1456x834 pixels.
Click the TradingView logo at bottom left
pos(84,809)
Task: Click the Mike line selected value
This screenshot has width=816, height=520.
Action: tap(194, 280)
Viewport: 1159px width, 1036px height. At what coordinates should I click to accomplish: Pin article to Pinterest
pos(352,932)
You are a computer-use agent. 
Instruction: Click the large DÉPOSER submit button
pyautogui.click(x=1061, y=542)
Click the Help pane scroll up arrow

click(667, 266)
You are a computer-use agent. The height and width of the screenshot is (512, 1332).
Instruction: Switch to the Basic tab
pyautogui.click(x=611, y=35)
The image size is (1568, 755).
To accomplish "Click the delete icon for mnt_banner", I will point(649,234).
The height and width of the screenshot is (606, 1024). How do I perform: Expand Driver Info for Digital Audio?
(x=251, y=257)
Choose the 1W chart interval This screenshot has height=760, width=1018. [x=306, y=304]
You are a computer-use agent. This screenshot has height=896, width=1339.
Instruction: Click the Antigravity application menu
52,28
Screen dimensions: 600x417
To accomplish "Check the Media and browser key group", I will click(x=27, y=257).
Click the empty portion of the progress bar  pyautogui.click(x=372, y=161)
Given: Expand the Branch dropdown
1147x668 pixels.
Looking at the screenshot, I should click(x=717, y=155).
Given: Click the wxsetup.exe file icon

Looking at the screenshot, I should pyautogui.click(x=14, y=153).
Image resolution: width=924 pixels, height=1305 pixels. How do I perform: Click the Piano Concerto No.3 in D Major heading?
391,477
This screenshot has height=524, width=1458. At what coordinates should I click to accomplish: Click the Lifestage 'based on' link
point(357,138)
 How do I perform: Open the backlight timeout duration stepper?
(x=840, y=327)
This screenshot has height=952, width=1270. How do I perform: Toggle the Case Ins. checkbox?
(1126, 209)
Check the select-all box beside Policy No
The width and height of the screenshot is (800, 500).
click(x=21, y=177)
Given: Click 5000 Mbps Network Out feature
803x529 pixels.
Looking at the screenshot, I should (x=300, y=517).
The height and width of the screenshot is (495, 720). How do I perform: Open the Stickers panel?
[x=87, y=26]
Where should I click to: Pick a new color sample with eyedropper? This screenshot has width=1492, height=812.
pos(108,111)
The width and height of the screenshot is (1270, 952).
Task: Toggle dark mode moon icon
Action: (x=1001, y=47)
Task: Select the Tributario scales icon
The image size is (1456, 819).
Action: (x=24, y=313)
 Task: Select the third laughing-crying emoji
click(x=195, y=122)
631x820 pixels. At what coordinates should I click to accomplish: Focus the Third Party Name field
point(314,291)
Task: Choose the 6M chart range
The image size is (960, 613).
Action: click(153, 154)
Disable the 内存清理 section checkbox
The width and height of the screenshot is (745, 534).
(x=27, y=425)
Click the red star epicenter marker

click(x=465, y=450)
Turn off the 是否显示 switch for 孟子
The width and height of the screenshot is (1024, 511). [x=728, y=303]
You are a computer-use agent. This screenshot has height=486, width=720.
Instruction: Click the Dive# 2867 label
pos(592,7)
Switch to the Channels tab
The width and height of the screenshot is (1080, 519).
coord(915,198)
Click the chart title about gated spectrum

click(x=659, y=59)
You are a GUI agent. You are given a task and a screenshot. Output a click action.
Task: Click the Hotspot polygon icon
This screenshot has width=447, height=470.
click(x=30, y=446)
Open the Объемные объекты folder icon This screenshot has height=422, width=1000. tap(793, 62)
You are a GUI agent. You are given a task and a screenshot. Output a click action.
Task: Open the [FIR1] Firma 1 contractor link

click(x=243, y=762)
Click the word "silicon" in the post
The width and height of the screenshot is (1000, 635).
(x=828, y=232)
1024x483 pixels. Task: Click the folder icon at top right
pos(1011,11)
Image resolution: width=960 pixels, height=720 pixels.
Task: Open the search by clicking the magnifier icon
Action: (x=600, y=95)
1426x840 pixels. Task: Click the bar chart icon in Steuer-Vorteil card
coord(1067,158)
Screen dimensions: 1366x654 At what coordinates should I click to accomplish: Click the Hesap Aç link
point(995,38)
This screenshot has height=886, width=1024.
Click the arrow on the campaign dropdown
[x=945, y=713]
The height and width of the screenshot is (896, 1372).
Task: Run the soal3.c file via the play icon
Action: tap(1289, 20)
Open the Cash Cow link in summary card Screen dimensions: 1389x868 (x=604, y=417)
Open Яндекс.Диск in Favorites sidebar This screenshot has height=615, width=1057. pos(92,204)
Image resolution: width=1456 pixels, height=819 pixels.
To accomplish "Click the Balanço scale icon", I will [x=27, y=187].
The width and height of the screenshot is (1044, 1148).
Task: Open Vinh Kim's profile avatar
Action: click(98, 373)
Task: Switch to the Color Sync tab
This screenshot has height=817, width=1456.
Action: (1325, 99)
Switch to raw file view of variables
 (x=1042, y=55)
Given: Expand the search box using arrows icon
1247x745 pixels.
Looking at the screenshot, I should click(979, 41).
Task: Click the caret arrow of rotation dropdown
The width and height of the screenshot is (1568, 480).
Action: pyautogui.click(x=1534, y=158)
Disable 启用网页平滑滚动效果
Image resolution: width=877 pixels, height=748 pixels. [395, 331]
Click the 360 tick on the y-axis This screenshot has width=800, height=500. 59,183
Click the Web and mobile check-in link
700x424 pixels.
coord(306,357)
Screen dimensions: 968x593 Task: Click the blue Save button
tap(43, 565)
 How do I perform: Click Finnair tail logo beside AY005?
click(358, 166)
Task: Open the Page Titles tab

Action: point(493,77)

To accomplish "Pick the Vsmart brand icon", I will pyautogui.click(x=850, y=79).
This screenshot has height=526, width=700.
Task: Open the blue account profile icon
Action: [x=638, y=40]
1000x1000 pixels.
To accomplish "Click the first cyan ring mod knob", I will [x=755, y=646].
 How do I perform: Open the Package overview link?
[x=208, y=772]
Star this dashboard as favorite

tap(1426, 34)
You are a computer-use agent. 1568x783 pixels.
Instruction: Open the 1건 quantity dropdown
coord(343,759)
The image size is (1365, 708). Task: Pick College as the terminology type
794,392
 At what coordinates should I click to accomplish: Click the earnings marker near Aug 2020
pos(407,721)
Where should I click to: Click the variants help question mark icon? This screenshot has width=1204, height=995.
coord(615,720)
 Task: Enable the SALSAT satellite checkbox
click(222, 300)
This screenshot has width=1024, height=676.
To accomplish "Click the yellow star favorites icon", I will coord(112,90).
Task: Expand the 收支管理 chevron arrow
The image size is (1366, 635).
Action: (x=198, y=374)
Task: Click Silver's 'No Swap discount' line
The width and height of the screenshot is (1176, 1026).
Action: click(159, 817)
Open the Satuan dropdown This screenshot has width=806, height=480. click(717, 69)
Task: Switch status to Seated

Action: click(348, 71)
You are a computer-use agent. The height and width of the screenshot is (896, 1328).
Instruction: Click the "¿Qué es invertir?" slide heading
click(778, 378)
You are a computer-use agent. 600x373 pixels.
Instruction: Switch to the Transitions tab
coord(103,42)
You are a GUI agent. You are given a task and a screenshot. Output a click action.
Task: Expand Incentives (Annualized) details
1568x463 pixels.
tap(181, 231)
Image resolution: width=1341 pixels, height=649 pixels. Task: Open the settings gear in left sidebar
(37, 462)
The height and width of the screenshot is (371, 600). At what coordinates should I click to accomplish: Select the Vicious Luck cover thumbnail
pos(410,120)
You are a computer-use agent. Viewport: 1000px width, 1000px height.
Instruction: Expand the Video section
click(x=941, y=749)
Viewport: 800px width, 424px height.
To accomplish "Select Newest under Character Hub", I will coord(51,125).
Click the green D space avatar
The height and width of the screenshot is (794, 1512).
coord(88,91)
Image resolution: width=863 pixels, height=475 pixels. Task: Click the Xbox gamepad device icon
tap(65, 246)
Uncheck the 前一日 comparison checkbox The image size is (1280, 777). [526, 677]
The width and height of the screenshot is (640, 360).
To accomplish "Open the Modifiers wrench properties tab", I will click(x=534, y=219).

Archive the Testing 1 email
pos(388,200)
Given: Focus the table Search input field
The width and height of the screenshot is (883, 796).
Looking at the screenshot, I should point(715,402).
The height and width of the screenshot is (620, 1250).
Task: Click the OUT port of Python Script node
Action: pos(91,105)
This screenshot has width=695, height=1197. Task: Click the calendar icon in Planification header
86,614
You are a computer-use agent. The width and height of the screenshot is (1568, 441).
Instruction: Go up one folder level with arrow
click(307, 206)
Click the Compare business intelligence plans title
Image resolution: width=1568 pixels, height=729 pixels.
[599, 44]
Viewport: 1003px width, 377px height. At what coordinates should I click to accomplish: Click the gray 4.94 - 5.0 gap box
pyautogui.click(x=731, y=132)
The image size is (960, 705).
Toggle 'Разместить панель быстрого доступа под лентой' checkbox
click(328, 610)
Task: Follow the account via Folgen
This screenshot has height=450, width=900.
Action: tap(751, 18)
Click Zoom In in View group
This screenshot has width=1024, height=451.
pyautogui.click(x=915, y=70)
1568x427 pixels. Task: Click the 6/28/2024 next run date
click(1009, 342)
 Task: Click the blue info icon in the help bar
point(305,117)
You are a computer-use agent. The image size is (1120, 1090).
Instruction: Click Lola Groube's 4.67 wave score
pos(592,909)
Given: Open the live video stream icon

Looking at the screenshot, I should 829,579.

SET PROBLEM:
Print again, unchanged, the entries in the part that opens with the line containing "Switch to raw file view of variables" and closes with the line containing "pos(407,721)".

ANSWER TO THE EXERCISE:
Switch to raw file view of variables
 (x=1042, y=55)
Given: Expand the search box using arrows icon
1247x745 pixels.
Looking at the screenshot, I should click(979, 41).
Task: Click the caret arrow of rotation dropdown
The width and height of the screenshot is (1568, 480).
Action: pyautogui.click(x=1534, y=158)
Disable 启用网页平滑滚动效果
Image resolution: width=877 pixels, height=748 pixels. [395, 331]
Click the 360 tick on the y-axis This screenshot has width=800, height=500. 59,183
Click the Web and mobile check-in link
700x424 pixels.
coord(306,357)
Screen dimensions: 968x593 Task: Click the blue Save button
tap(43, 565)
 How do I perform: Click Finnair tail logo beside AY005?
click(358, 166)
Task: Open the Page Titles tab

Action: point(493,77)

To accomplish "Pick the Vsmart brand icon", I will pyautogui.click(x=850, y=79).
This screenshot has height=526, width=700.
Task: Open the blue account profile icon
Action: [x=638, y=40]
1000x1000 pixels.
To accomplish "Click the first cyan ring mod knob", I will [x=755, y=646].
 How do I perform: Open the Package overview link?
[x=208, y=772]
Star this dashboard as favorite

tap(1426, 34)
You are a computer-use agent. 1568x783 pixels.
Instruction: Open the 1건 quantity dropdown
coord(343,759)
The image size is (1365, 708). Task: Pick College as the terminology type
794,392
 At what coordinates should I click to accomplish: Click the earnings marker near Aug 2020
pos(407,721)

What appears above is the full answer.